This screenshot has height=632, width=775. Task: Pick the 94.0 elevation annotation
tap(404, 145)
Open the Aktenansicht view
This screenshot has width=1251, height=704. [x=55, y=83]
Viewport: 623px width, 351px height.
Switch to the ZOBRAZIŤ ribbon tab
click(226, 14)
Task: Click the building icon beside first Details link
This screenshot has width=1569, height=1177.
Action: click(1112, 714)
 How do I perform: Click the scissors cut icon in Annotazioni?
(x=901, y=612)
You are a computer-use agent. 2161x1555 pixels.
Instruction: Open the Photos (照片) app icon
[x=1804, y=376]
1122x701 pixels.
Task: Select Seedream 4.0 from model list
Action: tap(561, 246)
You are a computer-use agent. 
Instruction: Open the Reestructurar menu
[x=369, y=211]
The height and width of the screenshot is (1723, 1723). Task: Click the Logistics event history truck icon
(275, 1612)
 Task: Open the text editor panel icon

What is needed:
What is the number of lines in the listing that include the word "agent"? Give the number and no other text.

Problem solution:
2